On the whole, I homeschool, so what gets taught in public education doesn't impact me much.  However, from my own personal experience, I wish that someone had interested me more in biology.  His point (which there was even a more interesting part slightly earlier) was that you build from where students already are.  Whether you agree with Creationism or not, it is not inappropriate to bring it up in a science context, and do discussions on it, because that's the best way of teaching - even if your purpose is to teach evolution.  If you don't, it just bounces off and makes no impact.  Students need to be engaged where they are, not where the evolutionists wished that they were.

Studying Creationism has ignited my passion in biology - a passion which I never knew that I had.  I hope more science teachers realize that connecting God to science doesn't stop science, but instead broadens the interest base by a huge margin.

April 03, 2009

Geology / Spotlight on Marcus Ross

CMI has an interesting profile on paleontologist Marcus Ross.  Check it out!

April 03, 2009

Biological Change / SNPedia

JB

A new wiki is out, called SNPedia, which documents the effects of DNA variations on phenotypes.  You can also check out the SNPedia blog.

March 25, 2009

Geology / Evidence for a Pre-flood Floating Forest

JB

I just ran across a video of Kurt Wise talking about his floating forest hypothesis regarding the origin of coal seams.  From memory, his main lines of evidence for this are:

  1. Coal too flat (top, bottom, and benches in the middle) to have been formed from a gradual process
  2. Plants in coal have a different root system from modern plants - the only similar root system are plants which grow entirely in water
  3. Fossil sequence similar to sequence of habitats in quaking bogs - smaller moving towards larger, and semi-aquatic moving towards amphibians in animals
Anyway, I think he was only referring to certain coal beds, not all coal beds.  Nonetheless, based on the biomass, he was estimating that there was an entire pre-flood continent-sized floating forest which got buried.  It is very interesting!

Here's part 1 and part 2.

March 20, 2009

Geology / Interesting Political Implications of Creationism

JB

John Hawks has an interesting look at the recent return of skeletons to a Native American tribe for reburial.  This is really interesting because it indicates that there are more implications for our thoughts/ideas/theories than we realize.  Hawks is an anti-Creationist, so he thinks the connection between the bones and modern tribes is ridiculous.  I'm not aware of current Creationist thinking on biogeography of human remains, so I don't know whether or not a modern Creationist would agree with Hawks or with the tribe, but nonetheless it is an interesting intersection of ideas with the reality of politics.

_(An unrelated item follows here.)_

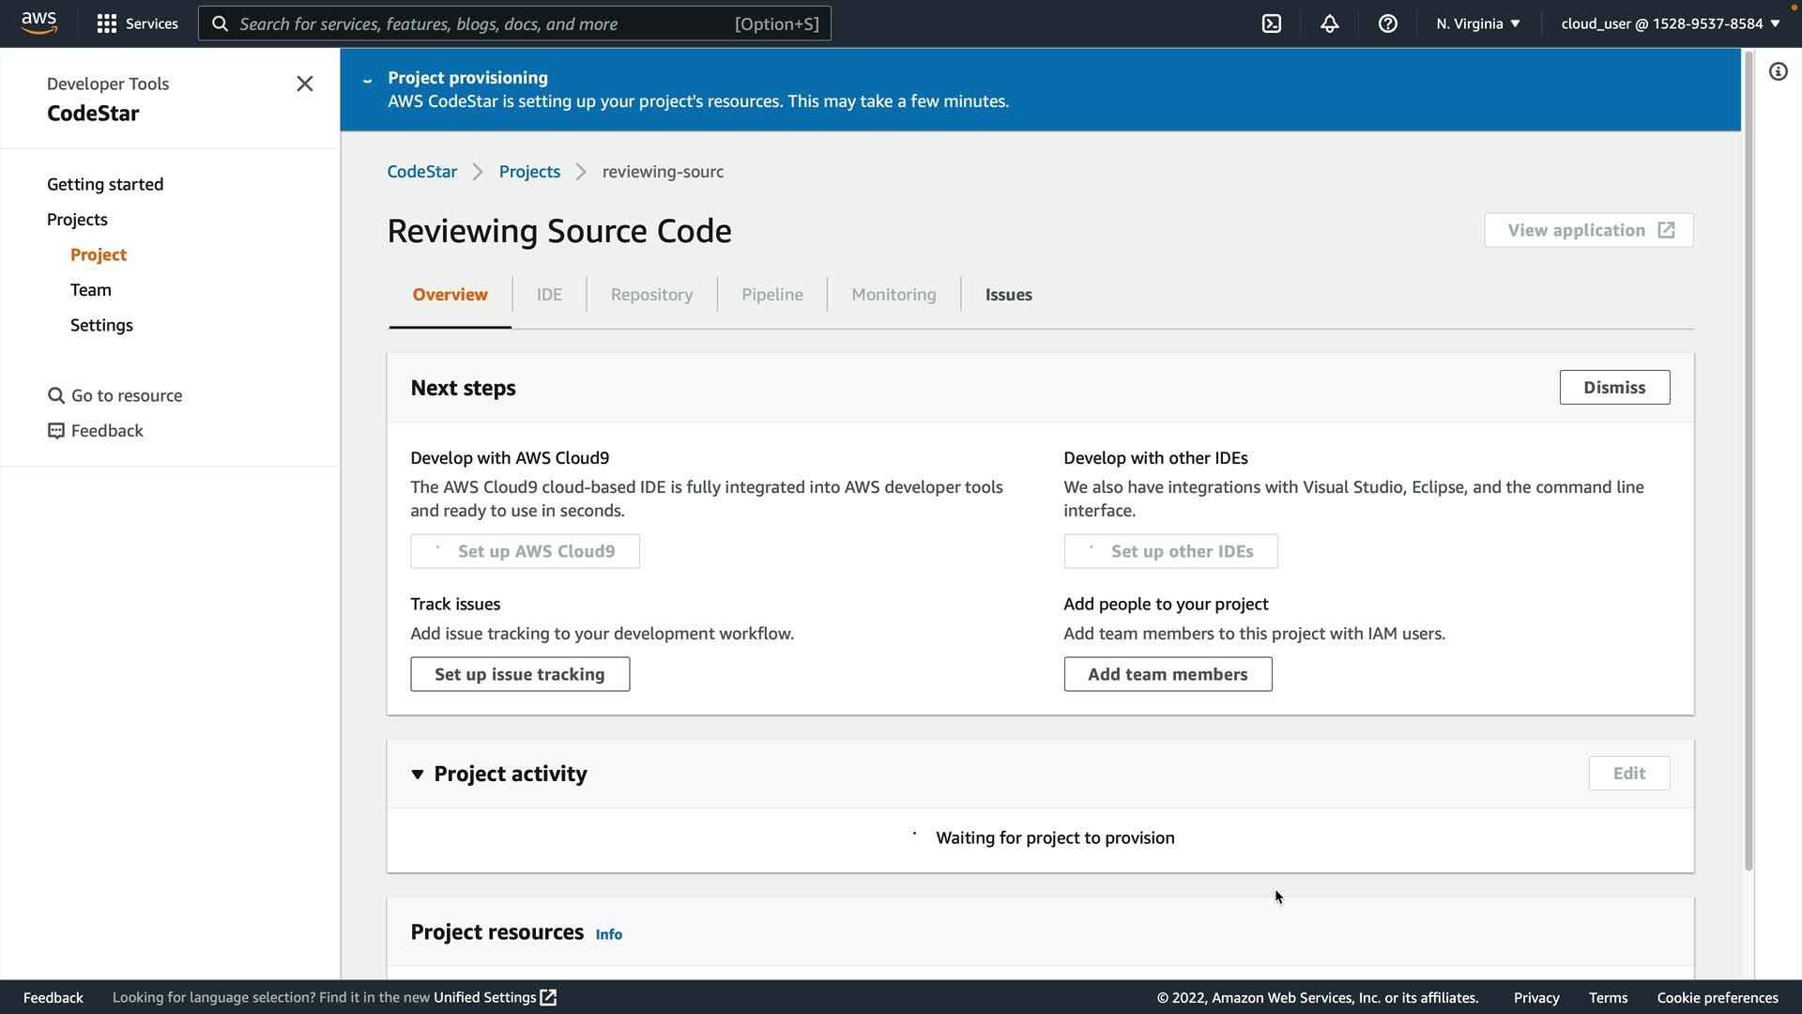Click the Set up issue tracking button
This screenshot has height=1014, width=1802.
pyautogui.click(x=519, y=674)
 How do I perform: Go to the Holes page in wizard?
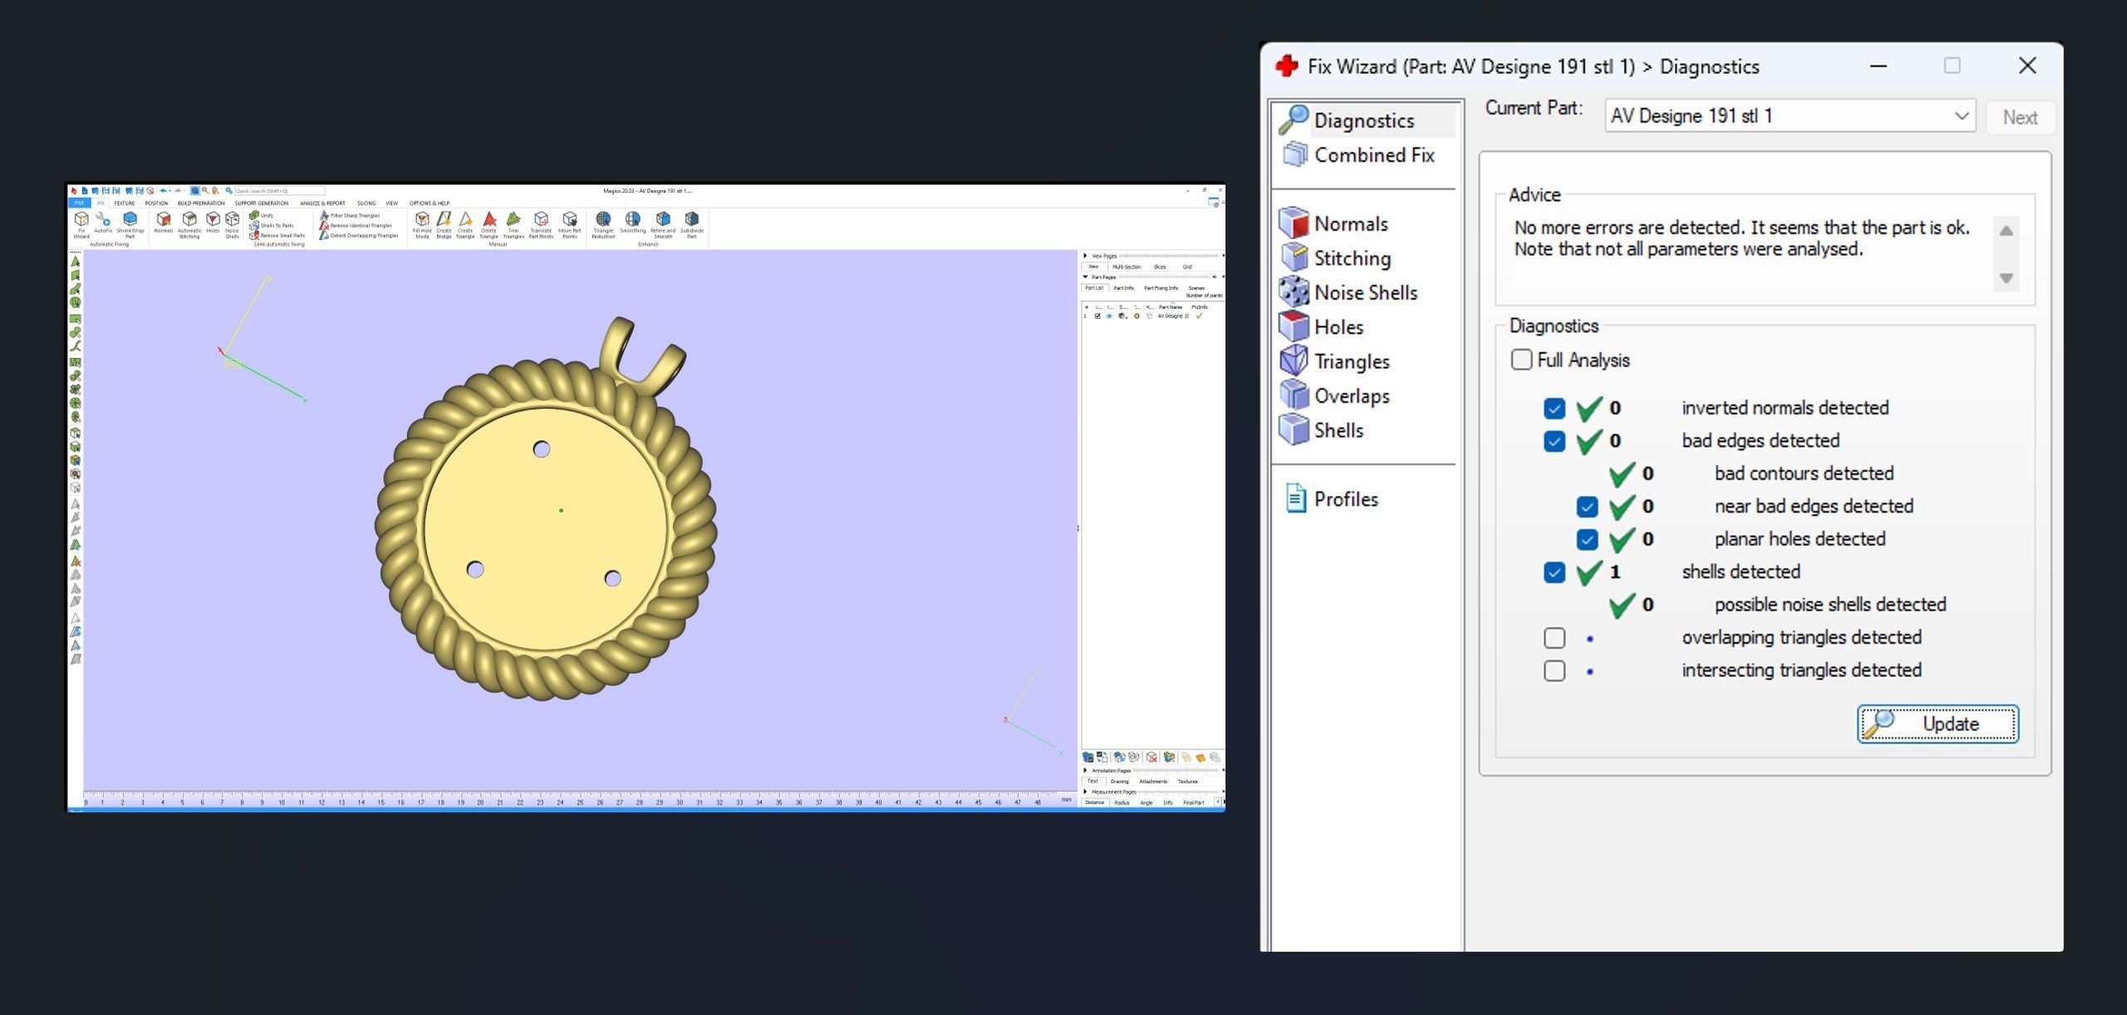[1338, 327]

While I appreciate Hawk's desire for administrators to administer based on principle rather than on money, I think he leaves out one additional component that may be worth considering - one that John West brought to my attention a few weeks ago - that public decisions have valid interests besides experts.  Experts have been wrong - even whole communities of experts, and on matters of public policy, everyone has to live with the consequences, not just the experts.  Therefore, the public has a say, too.

So, while it is very likely that Hawks is correct - the University president is probably most interested in money, one possibility that should not be overlooked is that, even though the University president is not a Creationist, the University president recognizes that there are other valid interests which include people and groups that the University president doesn't agree with.  Being respectful to these groups and these ideas, even when they are in conflict with your own or experts, is wise, not spineless, though it should always be done with care.